SOURCE MATERIAL:

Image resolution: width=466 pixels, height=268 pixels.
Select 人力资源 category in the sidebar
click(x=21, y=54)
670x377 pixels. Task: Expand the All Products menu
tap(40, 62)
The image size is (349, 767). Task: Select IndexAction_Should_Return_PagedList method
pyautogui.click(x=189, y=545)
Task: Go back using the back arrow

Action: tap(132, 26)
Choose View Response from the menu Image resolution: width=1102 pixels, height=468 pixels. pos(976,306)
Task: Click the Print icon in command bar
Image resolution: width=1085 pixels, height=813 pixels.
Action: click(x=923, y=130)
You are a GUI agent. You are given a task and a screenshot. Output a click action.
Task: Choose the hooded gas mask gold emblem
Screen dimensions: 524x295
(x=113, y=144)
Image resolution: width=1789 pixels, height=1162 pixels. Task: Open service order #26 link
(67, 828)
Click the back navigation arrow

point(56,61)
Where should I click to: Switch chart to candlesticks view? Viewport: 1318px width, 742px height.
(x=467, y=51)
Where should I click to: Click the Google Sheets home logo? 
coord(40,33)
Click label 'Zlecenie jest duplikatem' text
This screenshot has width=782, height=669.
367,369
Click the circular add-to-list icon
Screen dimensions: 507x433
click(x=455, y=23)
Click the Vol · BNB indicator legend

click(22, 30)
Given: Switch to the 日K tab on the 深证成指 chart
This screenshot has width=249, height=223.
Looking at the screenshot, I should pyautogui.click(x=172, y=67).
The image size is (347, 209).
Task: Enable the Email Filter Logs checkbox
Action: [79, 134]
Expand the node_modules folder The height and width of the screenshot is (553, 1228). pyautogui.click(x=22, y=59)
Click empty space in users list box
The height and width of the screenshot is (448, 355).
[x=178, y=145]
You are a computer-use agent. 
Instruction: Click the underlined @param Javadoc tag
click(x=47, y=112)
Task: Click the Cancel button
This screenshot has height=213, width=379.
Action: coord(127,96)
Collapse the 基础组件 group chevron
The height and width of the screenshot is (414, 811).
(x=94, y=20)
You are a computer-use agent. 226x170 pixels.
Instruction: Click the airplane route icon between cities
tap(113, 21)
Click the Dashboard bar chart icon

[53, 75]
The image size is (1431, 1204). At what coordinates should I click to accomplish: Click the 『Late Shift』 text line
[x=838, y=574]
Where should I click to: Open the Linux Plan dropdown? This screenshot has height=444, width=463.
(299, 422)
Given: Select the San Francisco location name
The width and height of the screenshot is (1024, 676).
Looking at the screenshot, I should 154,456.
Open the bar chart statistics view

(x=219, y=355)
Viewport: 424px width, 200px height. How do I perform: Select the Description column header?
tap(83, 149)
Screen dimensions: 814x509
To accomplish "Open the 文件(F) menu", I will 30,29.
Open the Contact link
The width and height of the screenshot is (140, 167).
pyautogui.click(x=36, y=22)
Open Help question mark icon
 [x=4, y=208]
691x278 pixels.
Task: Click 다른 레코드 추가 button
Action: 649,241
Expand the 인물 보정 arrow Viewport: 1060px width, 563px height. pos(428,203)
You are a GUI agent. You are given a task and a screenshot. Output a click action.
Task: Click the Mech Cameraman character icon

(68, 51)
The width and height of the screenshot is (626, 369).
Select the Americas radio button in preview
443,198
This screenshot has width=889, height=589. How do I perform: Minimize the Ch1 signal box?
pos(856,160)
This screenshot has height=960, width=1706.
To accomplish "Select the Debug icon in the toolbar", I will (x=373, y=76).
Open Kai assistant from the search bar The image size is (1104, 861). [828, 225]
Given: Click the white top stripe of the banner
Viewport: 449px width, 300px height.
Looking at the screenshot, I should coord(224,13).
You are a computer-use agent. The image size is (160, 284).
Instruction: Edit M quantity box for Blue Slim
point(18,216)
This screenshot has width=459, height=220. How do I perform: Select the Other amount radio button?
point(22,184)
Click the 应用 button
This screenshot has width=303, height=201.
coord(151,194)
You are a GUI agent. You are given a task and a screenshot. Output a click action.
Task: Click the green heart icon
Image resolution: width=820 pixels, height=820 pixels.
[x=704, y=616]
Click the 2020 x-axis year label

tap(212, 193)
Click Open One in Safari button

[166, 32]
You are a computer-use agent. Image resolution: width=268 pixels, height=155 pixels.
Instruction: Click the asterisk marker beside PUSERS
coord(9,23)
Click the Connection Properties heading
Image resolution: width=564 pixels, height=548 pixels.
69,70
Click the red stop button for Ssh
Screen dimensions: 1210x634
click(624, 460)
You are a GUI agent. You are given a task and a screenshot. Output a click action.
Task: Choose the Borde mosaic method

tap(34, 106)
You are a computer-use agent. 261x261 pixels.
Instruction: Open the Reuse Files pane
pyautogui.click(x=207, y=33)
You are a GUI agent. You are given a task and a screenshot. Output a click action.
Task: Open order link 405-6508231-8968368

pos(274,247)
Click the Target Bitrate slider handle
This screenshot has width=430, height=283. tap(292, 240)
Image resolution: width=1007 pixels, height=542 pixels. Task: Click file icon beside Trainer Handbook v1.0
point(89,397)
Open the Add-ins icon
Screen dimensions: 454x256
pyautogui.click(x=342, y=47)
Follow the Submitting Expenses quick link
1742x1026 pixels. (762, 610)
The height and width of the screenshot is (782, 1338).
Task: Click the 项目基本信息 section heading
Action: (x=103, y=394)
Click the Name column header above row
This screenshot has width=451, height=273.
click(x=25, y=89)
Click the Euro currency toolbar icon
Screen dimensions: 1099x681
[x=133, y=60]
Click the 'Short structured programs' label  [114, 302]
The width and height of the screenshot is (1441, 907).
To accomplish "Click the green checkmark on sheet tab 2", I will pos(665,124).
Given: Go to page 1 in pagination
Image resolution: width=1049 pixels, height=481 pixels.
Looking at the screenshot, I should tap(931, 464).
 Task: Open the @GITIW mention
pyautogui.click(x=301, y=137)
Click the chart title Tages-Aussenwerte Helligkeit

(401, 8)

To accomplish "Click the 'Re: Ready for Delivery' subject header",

WHAT IS BEING ASKED: Report in full every line of the material above that contains the string "back". Case counts.

RESULT OF THIS TASK:
Task: Go back using the back arrow
Click the back navigation arrow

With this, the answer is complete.